As the great doctor of the Church St. Ambrose wrote: “If, whenever Christ’s blood is shed, it is shed for the forgiveness of sins, I who sin often, should receive it often: I need a frequent remedy.”

St. Thomas Aquinas drew an intriguing comparison between the life of the body and the life of the soul, suggesting that each of the sacraments corresponds to an event or element of our natural existence. Just as baptism corresponds to birth, and confirmation to the passage to adulthood, he called the Eucharist “spiritual food and spiritual medicine,” corresponding spiritually to the nourishment and healing brought about by food in our bodily lives.

But here we run upon a further argument that must be addressed.

Catholics believe that not all sins carry the same weight or have the same effect on our souls, and traditionally make a clear distinction between “mortal sins,” which separate a Christian from the life of grace, and “venial sins,” which do not. In the text of his First Letter, St. John already speaks of a sin that leads to death (pros thanaton), as opposed to a sin that does not lead to death (me pros thanaton) — referring here to a spiritual death.

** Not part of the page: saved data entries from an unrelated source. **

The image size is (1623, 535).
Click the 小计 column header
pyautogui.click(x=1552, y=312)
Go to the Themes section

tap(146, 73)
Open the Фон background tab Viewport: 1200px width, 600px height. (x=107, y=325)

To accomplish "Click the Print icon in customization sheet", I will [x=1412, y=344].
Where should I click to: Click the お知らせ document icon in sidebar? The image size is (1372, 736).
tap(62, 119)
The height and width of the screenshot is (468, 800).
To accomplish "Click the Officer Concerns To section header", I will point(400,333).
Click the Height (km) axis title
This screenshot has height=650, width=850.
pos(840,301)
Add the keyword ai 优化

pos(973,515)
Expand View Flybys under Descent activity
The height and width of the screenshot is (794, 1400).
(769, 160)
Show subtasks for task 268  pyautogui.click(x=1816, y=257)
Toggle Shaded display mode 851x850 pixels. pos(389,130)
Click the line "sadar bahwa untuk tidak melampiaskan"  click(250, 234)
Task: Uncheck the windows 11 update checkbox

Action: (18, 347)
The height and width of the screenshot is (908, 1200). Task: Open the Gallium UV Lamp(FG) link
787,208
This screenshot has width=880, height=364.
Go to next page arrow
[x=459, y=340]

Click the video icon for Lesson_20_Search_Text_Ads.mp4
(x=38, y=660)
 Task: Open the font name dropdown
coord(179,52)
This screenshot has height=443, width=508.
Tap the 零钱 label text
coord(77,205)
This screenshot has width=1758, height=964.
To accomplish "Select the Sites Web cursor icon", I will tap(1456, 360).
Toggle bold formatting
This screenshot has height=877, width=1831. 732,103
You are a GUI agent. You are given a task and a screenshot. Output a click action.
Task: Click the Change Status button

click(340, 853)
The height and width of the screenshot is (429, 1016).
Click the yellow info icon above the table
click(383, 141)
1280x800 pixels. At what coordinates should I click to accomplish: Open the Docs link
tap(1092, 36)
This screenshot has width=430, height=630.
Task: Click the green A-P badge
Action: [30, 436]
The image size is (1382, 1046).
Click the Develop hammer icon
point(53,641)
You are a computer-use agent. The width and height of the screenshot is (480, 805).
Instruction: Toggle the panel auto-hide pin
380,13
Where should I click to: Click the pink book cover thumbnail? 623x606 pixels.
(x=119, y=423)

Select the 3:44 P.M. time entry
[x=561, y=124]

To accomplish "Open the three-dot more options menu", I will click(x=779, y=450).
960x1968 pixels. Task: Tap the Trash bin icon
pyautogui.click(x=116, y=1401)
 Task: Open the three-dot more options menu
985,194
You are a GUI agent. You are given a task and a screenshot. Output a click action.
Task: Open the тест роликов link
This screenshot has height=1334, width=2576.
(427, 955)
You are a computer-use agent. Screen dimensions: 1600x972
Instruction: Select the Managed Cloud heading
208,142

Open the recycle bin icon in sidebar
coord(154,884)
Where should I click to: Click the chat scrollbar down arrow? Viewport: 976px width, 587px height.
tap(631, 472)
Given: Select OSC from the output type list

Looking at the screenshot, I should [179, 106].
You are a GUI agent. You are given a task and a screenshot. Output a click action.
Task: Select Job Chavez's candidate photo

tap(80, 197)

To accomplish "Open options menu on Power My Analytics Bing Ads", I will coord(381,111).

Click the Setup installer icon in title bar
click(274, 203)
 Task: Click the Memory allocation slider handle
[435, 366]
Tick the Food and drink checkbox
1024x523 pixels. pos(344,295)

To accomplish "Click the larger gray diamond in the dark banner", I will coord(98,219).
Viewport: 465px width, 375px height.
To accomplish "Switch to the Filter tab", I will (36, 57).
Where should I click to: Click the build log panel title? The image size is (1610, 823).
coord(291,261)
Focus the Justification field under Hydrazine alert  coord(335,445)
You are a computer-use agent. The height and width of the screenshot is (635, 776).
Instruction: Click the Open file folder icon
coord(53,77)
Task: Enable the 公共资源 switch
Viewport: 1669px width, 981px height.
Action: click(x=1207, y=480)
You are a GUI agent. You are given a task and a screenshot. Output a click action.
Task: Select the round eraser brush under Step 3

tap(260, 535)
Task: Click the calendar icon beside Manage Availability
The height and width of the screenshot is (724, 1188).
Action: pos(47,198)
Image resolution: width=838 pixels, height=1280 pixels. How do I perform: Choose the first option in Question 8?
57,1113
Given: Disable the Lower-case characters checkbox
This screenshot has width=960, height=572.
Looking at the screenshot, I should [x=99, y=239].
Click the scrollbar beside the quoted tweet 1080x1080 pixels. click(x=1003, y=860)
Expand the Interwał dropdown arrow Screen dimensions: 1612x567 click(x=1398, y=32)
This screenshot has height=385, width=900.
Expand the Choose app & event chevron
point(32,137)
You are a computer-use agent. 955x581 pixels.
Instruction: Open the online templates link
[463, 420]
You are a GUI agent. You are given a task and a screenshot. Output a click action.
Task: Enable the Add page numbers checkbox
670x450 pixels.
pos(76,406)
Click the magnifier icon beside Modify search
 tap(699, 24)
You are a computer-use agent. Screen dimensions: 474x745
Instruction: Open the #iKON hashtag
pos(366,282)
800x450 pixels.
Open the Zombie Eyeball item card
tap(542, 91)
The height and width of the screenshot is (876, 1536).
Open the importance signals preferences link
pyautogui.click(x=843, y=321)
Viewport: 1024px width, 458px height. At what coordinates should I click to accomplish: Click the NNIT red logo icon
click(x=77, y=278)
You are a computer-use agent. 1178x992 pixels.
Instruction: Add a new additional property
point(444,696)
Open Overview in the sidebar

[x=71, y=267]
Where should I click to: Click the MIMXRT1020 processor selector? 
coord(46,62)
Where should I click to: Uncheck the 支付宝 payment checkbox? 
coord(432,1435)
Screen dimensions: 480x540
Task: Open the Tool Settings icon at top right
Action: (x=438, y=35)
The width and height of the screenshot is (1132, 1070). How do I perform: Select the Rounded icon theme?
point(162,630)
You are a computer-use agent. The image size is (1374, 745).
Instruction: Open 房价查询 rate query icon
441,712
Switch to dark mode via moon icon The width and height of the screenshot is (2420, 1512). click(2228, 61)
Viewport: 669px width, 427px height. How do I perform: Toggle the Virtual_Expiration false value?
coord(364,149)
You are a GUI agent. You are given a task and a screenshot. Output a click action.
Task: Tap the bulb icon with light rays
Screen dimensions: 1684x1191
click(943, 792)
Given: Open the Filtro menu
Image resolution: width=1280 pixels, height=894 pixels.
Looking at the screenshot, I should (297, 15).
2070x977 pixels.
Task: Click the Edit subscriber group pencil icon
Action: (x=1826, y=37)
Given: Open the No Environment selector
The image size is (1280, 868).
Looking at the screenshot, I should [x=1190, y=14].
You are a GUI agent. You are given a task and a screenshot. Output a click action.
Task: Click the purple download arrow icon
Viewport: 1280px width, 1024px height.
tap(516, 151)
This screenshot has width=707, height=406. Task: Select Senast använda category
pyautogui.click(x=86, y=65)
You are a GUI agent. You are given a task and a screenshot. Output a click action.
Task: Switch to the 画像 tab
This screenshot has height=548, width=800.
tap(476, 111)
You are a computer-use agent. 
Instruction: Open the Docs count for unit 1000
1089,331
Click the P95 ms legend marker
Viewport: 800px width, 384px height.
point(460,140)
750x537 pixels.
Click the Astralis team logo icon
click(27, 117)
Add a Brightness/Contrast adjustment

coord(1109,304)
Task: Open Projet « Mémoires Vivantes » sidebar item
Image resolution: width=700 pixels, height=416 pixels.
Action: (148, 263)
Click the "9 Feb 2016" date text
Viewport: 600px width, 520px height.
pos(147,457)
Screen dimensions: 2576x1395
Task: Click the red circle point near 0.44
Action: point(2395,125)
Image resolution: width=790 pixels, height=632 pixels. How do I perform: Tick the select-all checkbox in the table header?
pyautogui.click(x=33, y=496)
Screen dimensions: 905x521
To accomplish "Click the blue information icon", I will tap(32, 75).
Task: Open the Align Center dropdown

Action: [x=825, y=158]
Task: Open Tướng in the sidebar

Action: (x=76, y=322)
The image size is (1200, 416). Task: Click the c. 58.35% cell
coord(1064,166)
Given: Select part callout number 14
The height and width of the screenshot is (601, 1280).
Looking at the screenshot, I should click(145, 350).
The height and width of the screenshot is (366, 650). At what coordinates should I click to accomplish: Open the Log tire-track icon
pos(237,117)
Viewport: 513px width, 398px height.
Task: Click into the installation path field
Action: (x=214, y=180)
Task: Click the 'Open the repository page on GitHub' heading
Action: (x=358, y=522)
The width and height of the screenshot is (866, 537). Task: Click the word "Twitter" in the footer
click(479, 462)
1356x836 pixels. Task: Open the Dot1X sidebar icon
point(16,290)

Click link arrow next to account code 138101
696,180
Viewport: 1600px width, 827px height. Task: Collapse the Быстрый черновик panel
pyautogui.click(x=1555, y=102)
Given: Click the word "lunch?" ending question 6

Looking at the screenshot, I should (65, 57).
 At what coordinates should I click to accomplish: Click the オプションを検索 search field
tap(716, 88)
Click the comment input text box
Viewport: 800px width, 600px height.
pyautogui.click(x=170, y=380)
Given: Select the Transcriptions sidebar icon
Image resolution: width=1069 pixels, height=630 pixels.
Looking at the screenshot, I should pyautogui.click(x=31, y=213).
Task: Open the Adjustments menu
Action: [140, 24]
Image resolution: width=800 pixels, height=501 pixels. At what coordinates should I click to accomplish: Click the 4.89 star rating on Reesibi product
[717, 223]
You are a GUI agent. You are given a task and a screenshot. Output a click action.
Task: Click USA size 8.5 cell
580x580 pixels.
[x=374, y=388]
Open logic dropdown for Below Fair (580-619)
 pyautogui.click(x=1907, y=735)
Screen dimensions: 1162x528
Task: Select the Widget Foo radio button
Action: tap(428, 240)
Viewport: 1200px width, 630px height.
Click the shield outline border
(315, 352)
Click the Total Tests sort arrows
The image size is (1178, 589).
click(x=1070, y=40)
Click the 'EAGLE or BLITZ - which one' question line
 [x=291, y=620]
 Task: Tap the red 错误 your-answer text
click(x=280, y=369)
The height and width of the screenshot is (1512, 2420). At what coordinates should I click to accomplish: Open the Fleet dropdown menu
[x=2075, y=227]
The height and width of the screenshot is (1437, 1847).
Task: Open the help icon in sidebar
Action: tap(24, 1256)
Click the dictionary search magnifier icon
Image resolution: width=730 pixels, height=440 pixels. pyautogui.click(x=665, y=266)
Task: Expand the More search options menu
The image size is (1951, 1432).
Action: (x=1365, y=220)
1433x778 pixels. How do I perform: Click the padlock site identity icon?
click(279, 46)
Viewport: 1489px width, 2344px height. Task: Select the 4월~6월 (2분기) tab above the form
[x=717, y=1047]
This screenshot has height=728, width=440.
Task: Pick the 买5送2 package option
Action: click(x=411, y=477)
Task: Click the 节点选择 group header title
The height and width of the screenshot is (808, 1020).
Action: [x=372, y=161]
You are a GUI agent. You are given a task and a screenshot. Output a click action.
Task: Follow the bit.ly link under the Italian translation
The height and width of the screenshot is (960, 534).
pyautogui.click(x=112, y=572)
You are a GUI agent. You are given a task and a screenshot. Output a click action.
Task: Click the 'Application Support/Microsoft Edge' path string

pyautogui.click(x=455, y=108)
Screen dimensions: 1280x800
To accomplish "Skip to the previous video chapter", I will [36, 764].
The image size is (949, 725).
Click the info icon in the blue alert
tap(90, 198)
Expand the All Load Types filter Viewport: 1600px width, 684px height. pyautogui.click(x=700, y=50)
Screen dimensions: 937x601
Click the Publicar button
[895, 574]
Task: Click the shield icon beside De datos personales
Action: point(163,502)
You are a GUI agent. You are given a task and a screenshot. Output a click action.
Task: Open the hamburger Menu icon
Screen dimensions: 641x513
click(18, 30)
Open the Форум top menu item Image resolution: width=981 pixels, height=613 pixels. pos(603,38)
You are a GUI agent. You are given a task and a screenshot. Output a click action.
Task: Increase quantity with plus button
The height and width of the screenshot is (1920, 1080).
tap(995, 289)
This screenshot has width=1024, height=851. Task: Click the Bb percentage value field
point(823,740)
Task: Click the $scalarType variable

Moreover, in speaking of the Eucharist, St. Paul writes that whoever “eats the bread or drinks the cup of the Lord unworthily will have to answer for the body and blood of the Lord” and then adds that a person “should examine himself, and so eat the bread and drink the cup.” (1 Cor 11:27-28)

Clearly, then, for St. Paul, though no one is truly worthy to receive the Eucharist, there is a sort of unworthiness that needs to be addressed before approaching the table of the Lord. The Catholic Church has traditionally understood this sort of unworthiness to be a state of having committed a mortal sin.

The way that this is expressed in the Catholic Catechism is that anyone “who is aware of having committed a mortal sin must not receive Holy Communion … without having first received sacramental absolution.” (No. 1457)

Aquinas, carrying on his analogy between the spiritual life of the soul and the natural life of the body, explains this by saying that the Eucharist is food, but food only helps the living. The one who commits a mortal sin “is not alive spiritually, and so he ought not to eat the spiritual nourishment, since nourishment is confined to the living.”

While Holy Communion, like bodily food, strengthens the weak and helps heal the infirm (which Aquinas equates with venial sin), it does not raise the dead. This, he said, is what the sacrament of penance or reconciliation is for.

The Church sees the state of grace — the life of the soul — to be a minimum condition or a low bar, so to speak, to be able to fruitfully receive the Eucharist. But that should be the only reason. As Aquinas says further: “Mortal sin alone necessarily prevents anyone from partaking of this sacrament.”

In the celebrated phrase quoted above from Pope Francis’ letter Evangelii Gaudium, he continues by saying that everyone can share in some way in the life of the Church and the doors of the sacraments should not “be closed for simply any reason.” By adding the clause “for simply any reason,” Francis seems to suggest that there can be serious reasons for abstaining from receiving the Eucharist, but that one shouldn’t do so lightly.

For the upcoming Jubilee Year of Mercy, Pope Francis has paid special attention to the sacrament of reconciliation, noting over and over again that there is no sin that God cannot forgive. He has hammered home the message of God’s infinite mercy, urging all the Catholic priests in the Church to dedicate plenty of time each week to hearing confessions.

Earlier this year, Pope Francis told a group of priests that their first task was to help penitents experience God’s mercy. “Confession should not be a ‘torture,’” he said, “but everyone should leave the confessional with joy in his heart, his face beaming with hope,” even if sometimes “wet with tears of conversion and the joy that comes from it.”

As the pope has taught that no one earns Communion, so no one earns God’s freely given gift of mercy, either. But it’s there for the taking.